ADR-0010: Seven-stage pipeline shape (Discovery → Learning)¶

Status: Accepted Date: 2026-05-11 Tags: pipeline · structure Related: ADR-0003, ADR-0006, ADR-0009

Context¶

The end-to-end workflow for one repo migration has natural boundaries — discovery is fundamentally different from assessment, planning is fundamentally different from execution, validation is downstream of execution. The choice is how many stages to call out as first-class architectural concerns.

Too few stages: each stage becomes a kitchen sink, internal complexity bloats, debugging is hard. Too many stages: ceremony overwhelms substance, every workflow has 15 hand-offs.
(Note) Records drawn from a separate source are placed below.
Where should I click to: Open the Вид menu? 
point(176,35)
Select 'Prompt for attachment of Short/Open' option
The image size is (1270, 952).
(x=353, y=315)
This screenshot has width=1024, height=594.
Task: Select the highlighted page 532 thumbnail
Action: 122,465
The shape is also informed by the Konveyor Kai (Red Hat) prior art, which uses a similar multi-stage agentic pipeline for Java framework migrations.

Options considered¶

Three stages: Plan, Execute, Validate. Simple but conflates discovery, assessment, deep scan, and handoff into amorphous "Plan."
Five stages: Discovery, Scan, Plan, Execute, Validate. Misses the handoff / learning boundaries that matter for governance and improvement.
Seven stages: Discovery, Assessment, Deep Scan, Planning, Execution, Validation, Handoff, Learning. Matches the Konveyor pattern; each stage has distinct inputs/outputs and ownership boundaries.
More than seven: e.g., split Validation into Build / Test / Security. Useful internally but doesn't deserve top-level visibility.

Decision¶

Seven stages: Discovery → Assessment → Deep Scan → Planning → Execution → Validation → Handoff → Learning.

(That's eight names; "Stage 7 Learning" is the post-merge step. The pipeline is canonically described as 7 stages with Learning as the closing reflection.)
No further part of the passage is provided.